TASK TO CARRY OUT:
Look through the listing for the string "cell" and copy out every line that holds it.

== INFORMATION SHOWN

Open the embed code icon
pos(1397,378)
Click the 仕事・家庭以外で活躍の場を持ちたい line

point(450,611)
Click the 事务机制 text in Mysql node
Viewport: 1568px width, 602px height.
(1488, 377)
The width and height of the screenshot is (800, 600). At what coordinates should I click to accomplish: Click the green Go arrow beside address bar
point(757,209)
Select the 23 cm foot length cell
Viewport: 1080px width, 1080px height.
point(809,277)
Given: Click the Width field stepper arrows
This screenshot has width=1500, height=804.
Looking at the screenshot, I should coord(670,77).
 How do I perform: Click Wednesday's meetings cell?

====

TASK ANSWER:
Select the 23 cm foot length cell
 How do I perform: Click Wednesday's meetings cell?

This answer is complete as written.